__Exercise aim__. Transcribe the records in full; omit images.

Stored data entries:
____________

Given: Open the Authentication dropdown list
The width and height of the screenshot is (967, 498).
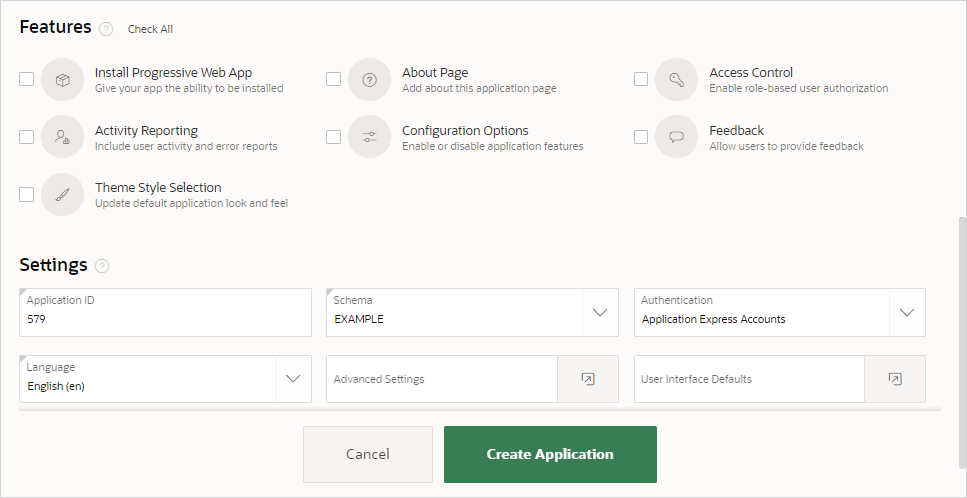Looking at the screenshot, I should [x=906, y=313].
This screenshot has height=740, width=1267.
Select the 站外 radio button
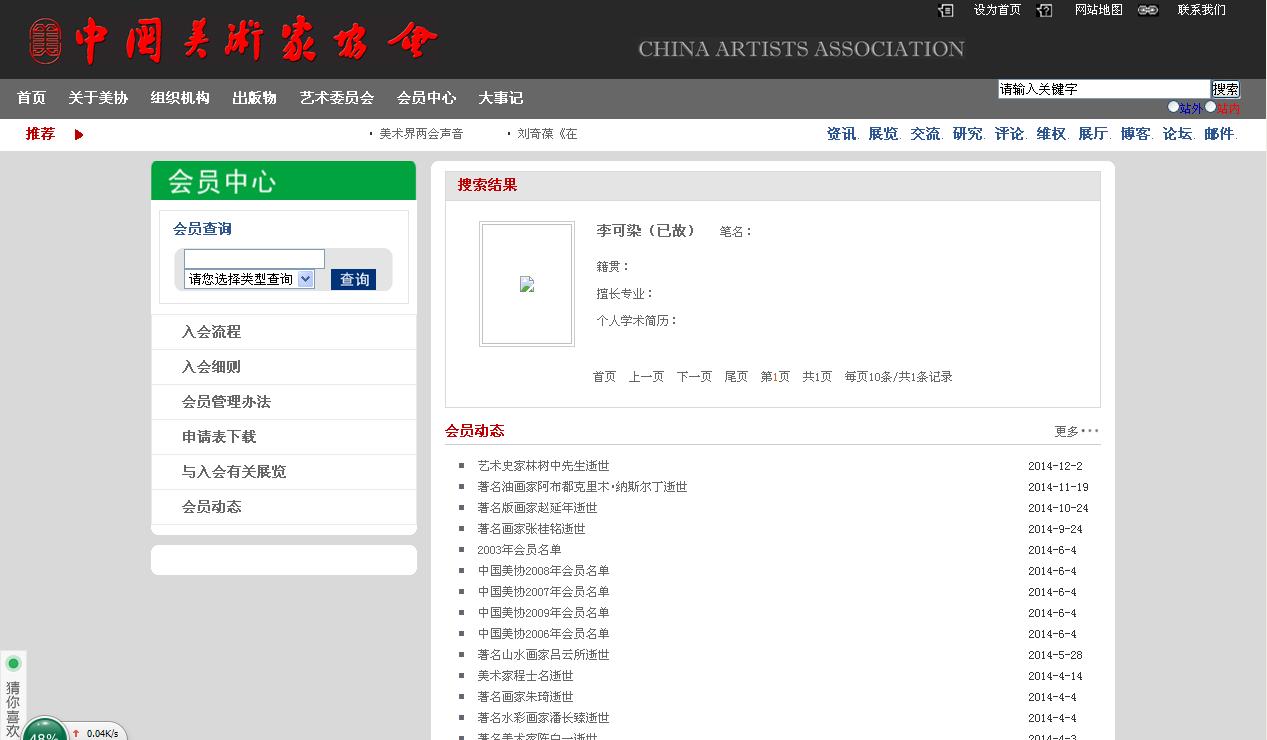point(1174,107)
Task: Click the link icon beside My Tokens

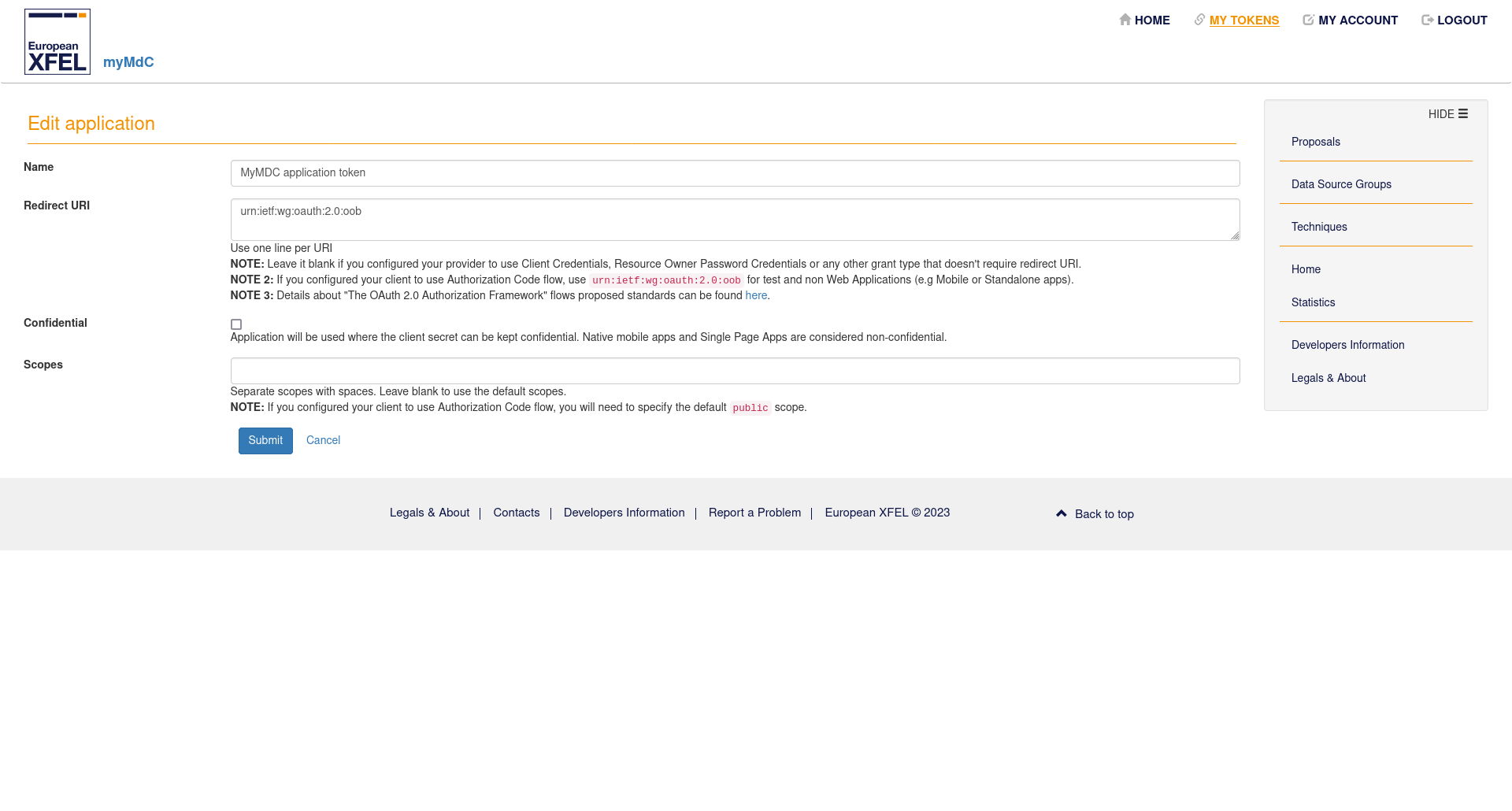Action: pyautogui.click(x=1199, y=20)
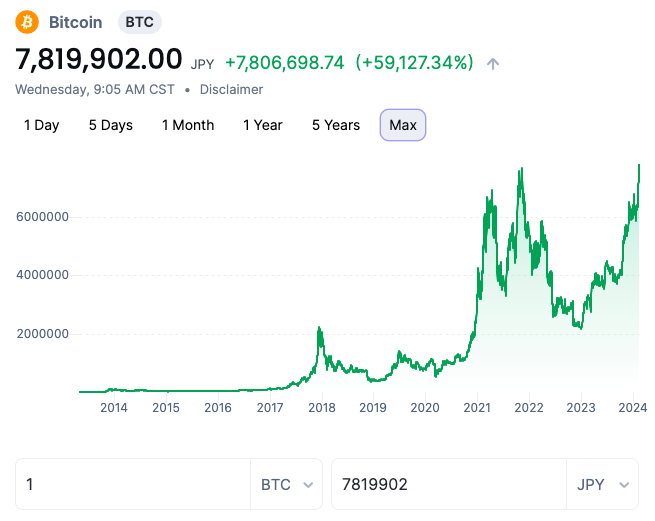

____________

__Exercise output__.
Given: Open the Authentication dropdown list
The width and height of the screenshot is (967, 498).
Looking at the screenshot, I should [x=906, y=313].
This screenshot has height=740, width=1267.
Select the 站外 radio button
point(1174,107)
Task: Click the link icon beside My Tokens

Action: pyautogui.click(x=1199, y=20)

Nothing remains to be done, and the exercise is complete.